数年に一度、古着のブームが来たりするが、昨今の古着ブームはかつてヴィンテージ古着が流行った頃に比べると、趣が少々異なる様子。
私が大学生だった80年代に、古着のブームがあったようだ。
原宿に現在老舗と言われる古着屋がオープンしたのが、この頃。
「シカゴ」「サンタモニカ」「VOICE」「バナナボート」「フェイクα」
しかしその頃の古着屋は、もちろんレアなヴィンテージと呼ばれるものも扱っていたのかもしれないが、どちらかといえばアメリカの空気を扱っていたと思う。
70年代頃から、若者はアメリカのライフスタイルに憧れ始め、当時オープンし始めた古着屋はそういった若者をターゲットにしていた。
その頃のアメリカの直輸入製品は、レートの関係もありまだまだ高かった。だからアメリカのライフスタイルに憧れる若者は古着屋で、中古のジーンズやネルシャツを買ったのである。
田舎の青森には、まだそういう感覚の若者はほとんどおらず、IVYを真似て作っていた日本のブランドを着ていた。
私自身も学生の頃は、他人が一度着たものを着るというのは少し抵抗があったので、東京に行っても古着屋を回ることはあまりなかった。
たまに買うとすれば、ヨーロッパの軍モノ。フランス軍やスエーデン軍のコートやジャケットはカッコいいものがあり、古着というよりはデザイナーズものを買う感覚で探していたと思う。
その後、私も服屋に勤める人間となった。
しばらくすると世にヴィンテージブームが訪れる。
アメリカ人よりもアメリカの古着に詳しい、蘊蓄(ウンチク)好きの日本人=ヴィンテージマニアが作り出した一大ブームである。
リーバイスのオールドジーンズ、いわゆるXX(ダブルエックス)やBIG-Eをはじめ、Leeの赤タグや黒タグなど、まずはデニムから火がついた。(意味わからない方はスルーしてください笑)
当然、Gジャンも。1stや2ndモデルなどは、10万、いや状態が良ければ20万オーバーの値も付いた。
さらにMA-1やN-3Bなどの軍モノ。そして、チャンピョンのスウェットシャツはランナーズタグが古いとか、タウンクラフトのネルシャツがいいとか、もうすべてのアイテムがヴィンテージの対象となったのである。
そして極め付きは、ナイキやアディダス、コンバースのスニーカー。
昔のランニングやバスケットボール、テニスのスニーカー。ナイキならコルテッツやワッフルトレーナー。アディダスならスーパースターや世界の都市シリーズ。コンバースならやはりチャックテイラー…と。

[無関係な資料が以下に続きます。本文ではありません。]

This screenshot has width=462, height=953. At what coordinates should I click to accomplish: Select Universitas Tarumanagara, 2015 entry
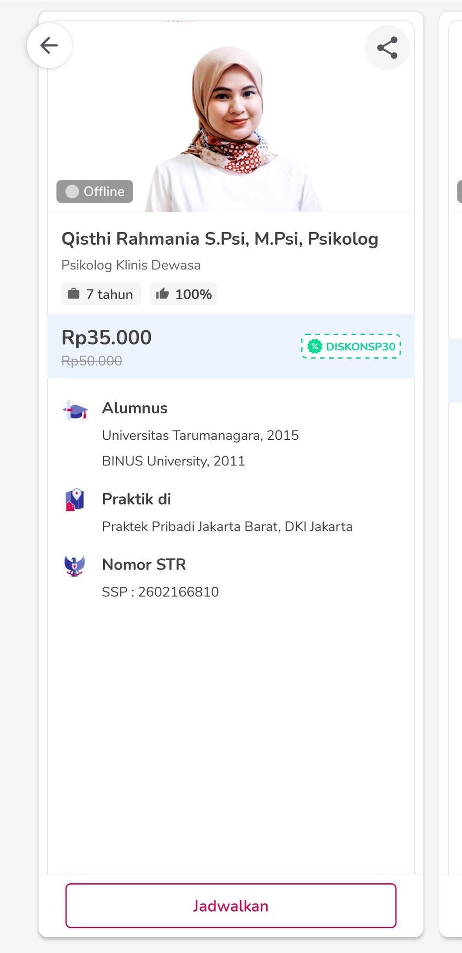pyautogui.click(x=200, y=436)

スニーカーなどは、服に比べても消耗度が激しいので、特に他人が履いたものは買う気がしなかったが、でもデッドストックとなるとレアなモデルは10万を超えたものだ。
当然のようにミーハーだった自分も、しっかりとブームにのってしまうことに何の迷いもなく、東京の古着屋をまわったり、海外出張にいけば蚤の市をまわり、とヴィンテージを買い集めた。
オールドのジーンズは20本くらいあっただろうか。MA-1やL-2Bなどのフライトジャケットも好きで、10着ほど持っていた。
スニーカーは自分でも呆れるほど買い集めた。コンバースとアディダスが好きだったので、海外出張に行くとのみの市に行ったり、古そうな靴屋さんを覗いたりした。
ヨーロッパは古くから「のみの市」などがあって、古いものを大切にする文化がある。
だから、価値のある食器や美術品などは高価なものがあるが、いわゆるカジュアルな古着に高い値段が付いていることはなかった。
当時の西ドイツ製のアディダスのジャージを買ったり、チェコスロバキア製のアディダススニーカーを格安で買えた。
ところが、日本でのヴィンテージブームのおかげで、海外でも価値のある古着は高騰しだし、また日本人バイヤーがどっさり買い付けてしまうので、しだいにパリやロンドン、ニューヨークといった大都市では、掘り出し物は激減してしまった。
そして、ヴィンテージの古着は、世界の中でも東京に一番ある!という時代になってしまった。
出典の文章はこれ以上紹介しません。